Take Your Business Elsewhere

Mammoth’s marijuana dispensaries plead with Council to end retail moratorium
“Can I give away free weed?” asked Steve Klassen at Mammoth’s Town Council meeting on Wednesday, January 17, during a discussion about cannabis regulations that evolved into a plea from local dispensaries to allow the sale of commercial cannabis.
“Because if [consumers] can’t go and get it someplace in town, I think I probably should.”
Klassen, who owns the Mammoth snowboard shop Wave Rave, said that “since Christmas, we’ve been asked hundreds of times where people can get cannabis,” in town.
Recreational use of cannabis for adults over 21 became legal statewide on January 1 (following the passage of Proposition 64 in November 2016), but the Town of Mammoth Lakes still has a moratorium on its commercial sale which is scheduled to remain in effect until September 6 of this year. Currently, the only way to get legal cannabis in Mammoth is to visit one of two medical marijuana dispensaries, Green Mammoth (owned by Don Wright) or Mammoth Lakes Wellness (owned by Robert Calvert).
But consumers must hold a medical recommendation card to be able to purchase marijuana. “I turned away a kid in a wheelchair who was 21,” without a medical card, Wright told The Sheet after the agenda item came up on Wednesday. “He was being carried up the stairs by a 20-year-old with a medical card,” to whom Wright could not sell marijuana, due to his age. Potential consumers can visit a website such as www.hellomd.com to get an expedited medical recommendation, but Wright said he is not legally permitted to tell customers about those services.

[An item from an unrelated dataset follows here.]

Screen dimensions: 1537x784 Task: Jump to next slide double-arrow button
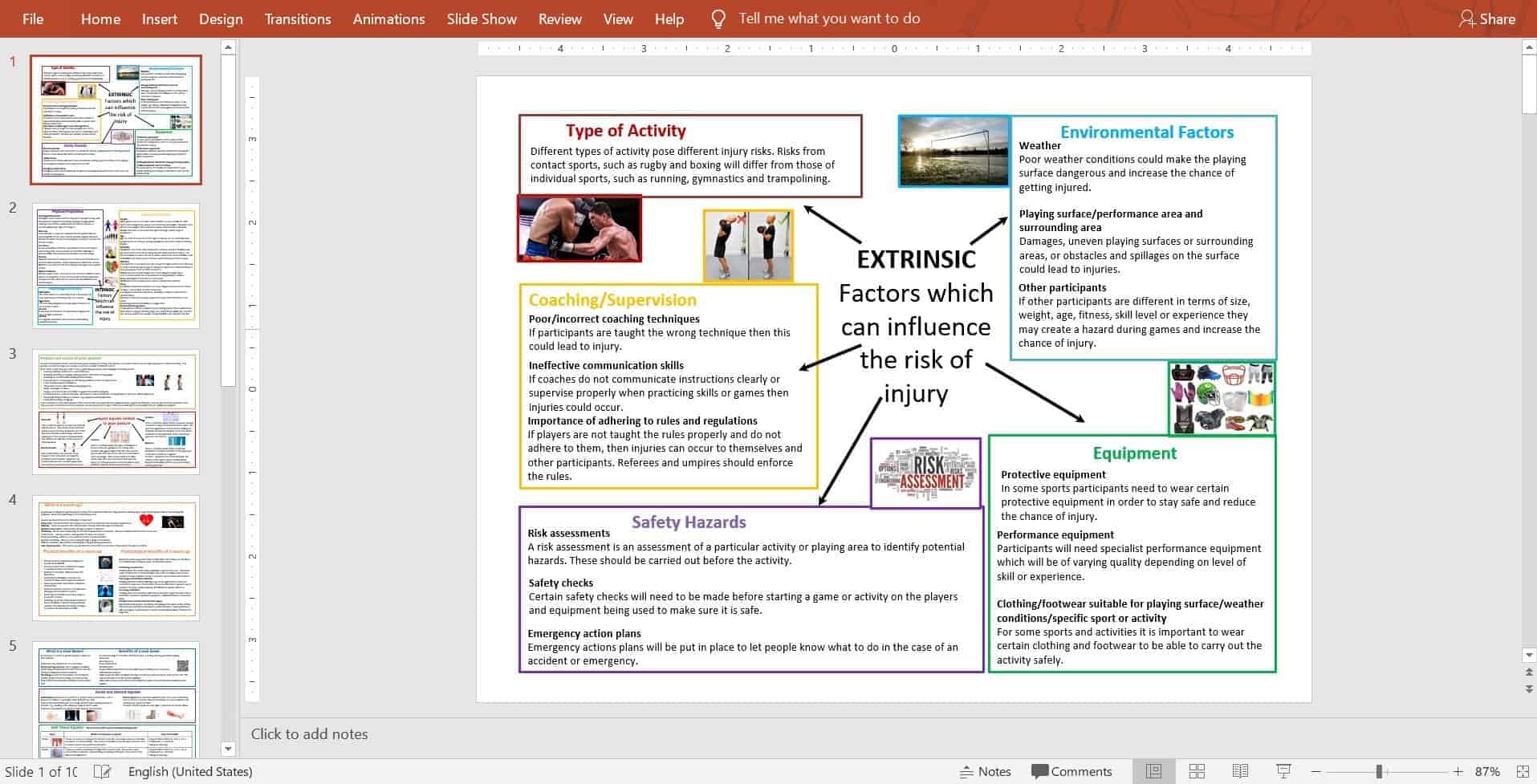click(1529, 689)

Wednesday’s agenda item was intended to address “buffer zones” for commercial cannabis sales in Mammoth. Members of Town Council agreed that they would like to see 600-foot buffer zones between schools, youth centers, parks and day cares, and 500-foot buffer zones in between commercial cannabis businesses. However, the discussion ultimately turned into a heated back-and-forth about how quickly commercial cannabis sales in Mammoth could become a reality.
“The way we have mishandled this, we have driven the black market in Mammoth,” said Council Member Bill Sauser.